If your version of grep doesn't support -P (FreeBSD's doesn't), you'll have to investigate more elaborate approaches. The general problem is that a lot of things will interpret a literal null byte as a C end-of-string; you need to find a way to supply one to your grep that doesn't fall victim to this, and then hope your (e)grep does the right thing.

(Really, it might be easier to get and compile the latest GNU grep just for this.)

Once you've found files with null bytes, you might want to do things like count how many null bytes you have and in how many different places. As I found out recently, modern versions of awk are perfectly happy about null bytes in their input, which makes life reasonably easy when combined with 'grep -o':

grep -ao -P '\x00+' FILE |
 awk '{cnt += 1; tlen += length($0)}
      END {print cnt, tlen}'

(More elaborate analysis is up to you. I looked at shortest, longest, and average size.)

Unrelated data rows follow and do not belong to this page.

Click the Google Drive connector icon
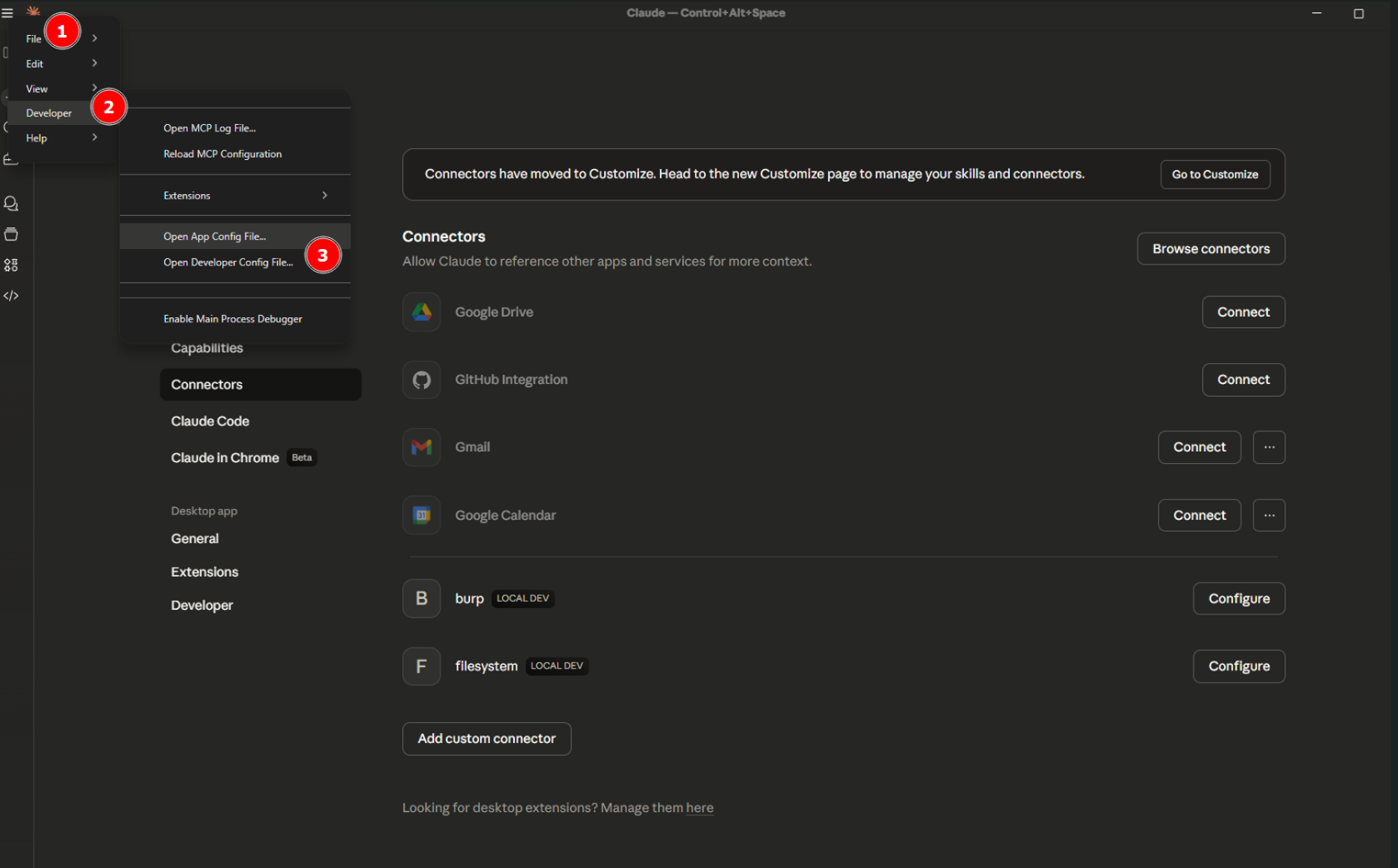 point(422,312)
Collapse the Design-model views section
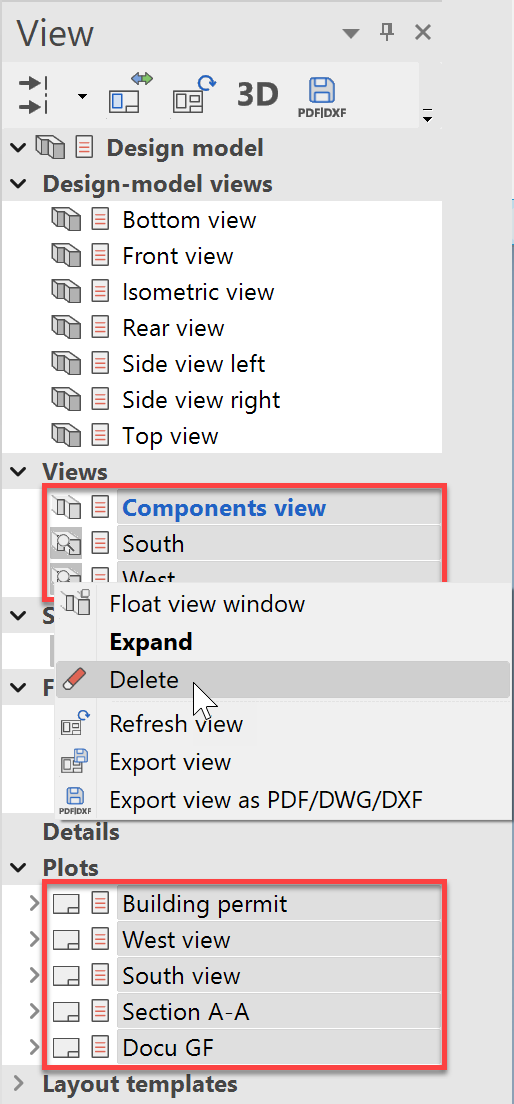The image size is (514, 1104). [19, 184]
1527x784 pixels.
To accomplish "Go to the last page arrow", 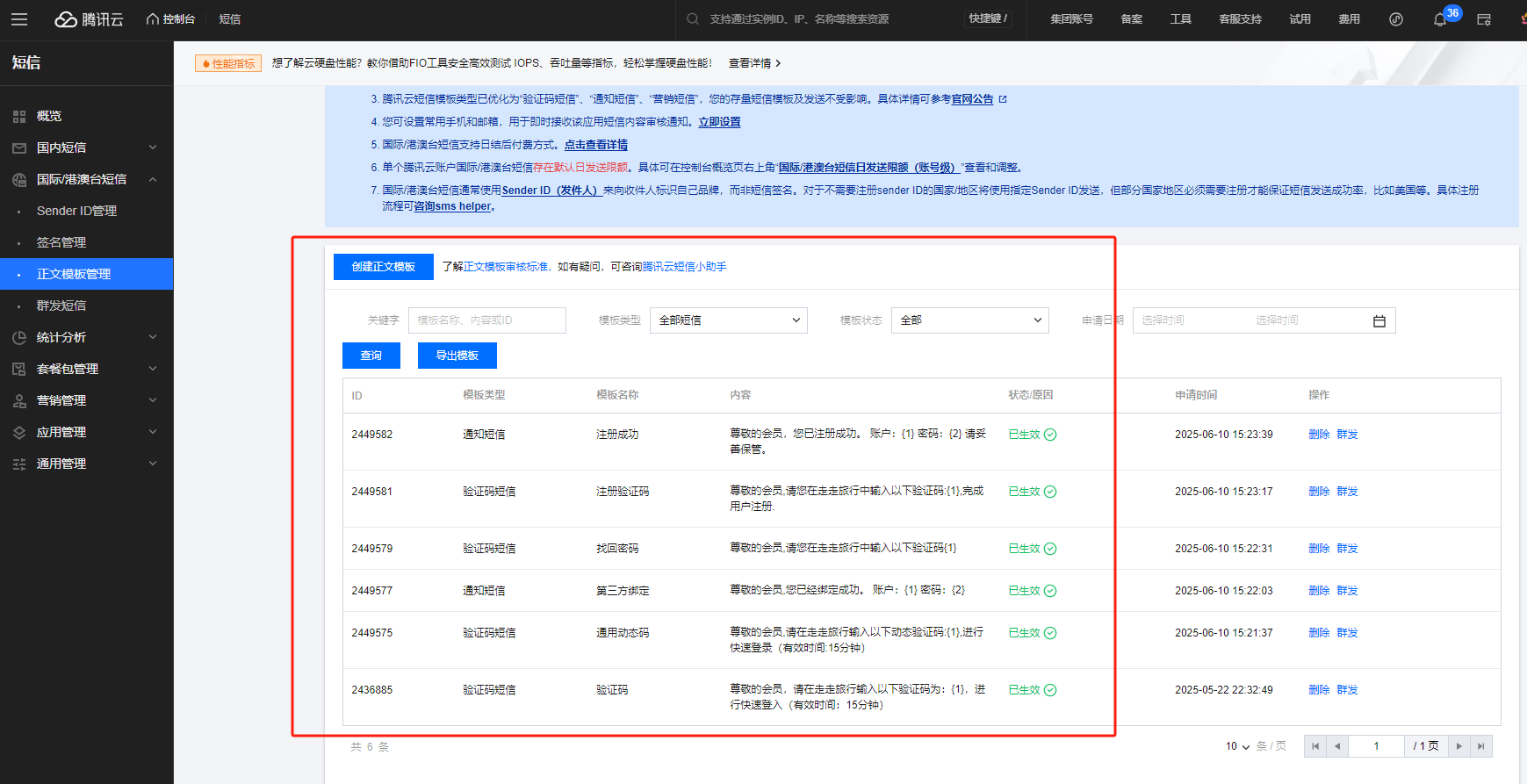I will [x=1480, y=746].
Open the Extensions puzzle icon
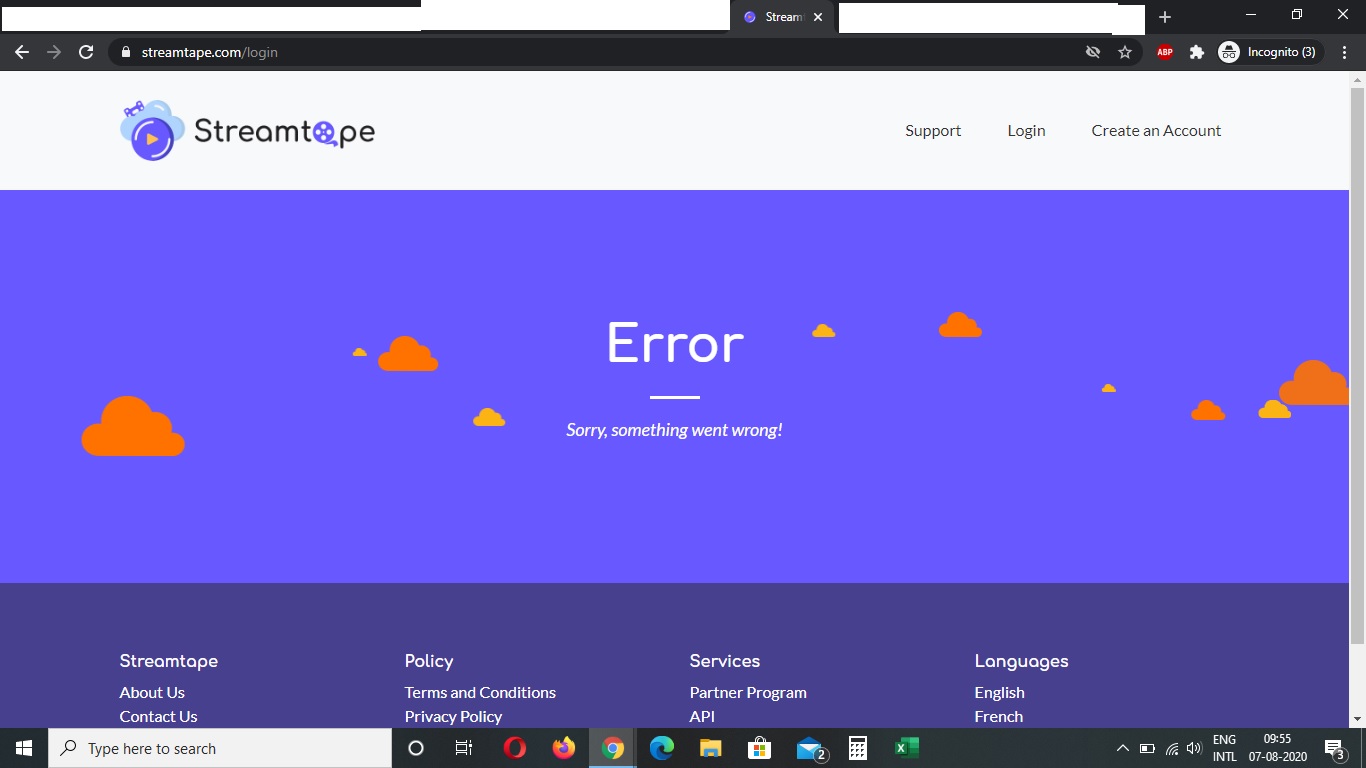The height and width of the screenshot is (768, 1366). (1197, 52)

To really dig into what's going on, you need to see the context that these null bytes occur in. In an ideal world, less would let you search for null bytes, so you could just do 'less FILE', find the first null byte, and go look around as usual. Unfortunately less has no such feature as far as I know, and neither does any other pager. I will save you the effort and say that the easiest way to do this is to use grep, telling it to provide some context:

grep -a -n -C 1 -P '\x00' FILE | less

It's worth breaking down why we're doing all of this. First, we're feeding the grep's output to less because less will actually show us the null byte or bytes, instead of silently not printing it. Grep's -P argument we're already familiar with. -a forces grep to consider the file printable, despite the null bytes. -C N is how many lines of context we want before and after the line with null bytes. Finally, -n prints the line numbers involved. We want the line numbers because with them, we can do 'less FILE' and then jump to the spot with the null bytes using the line number.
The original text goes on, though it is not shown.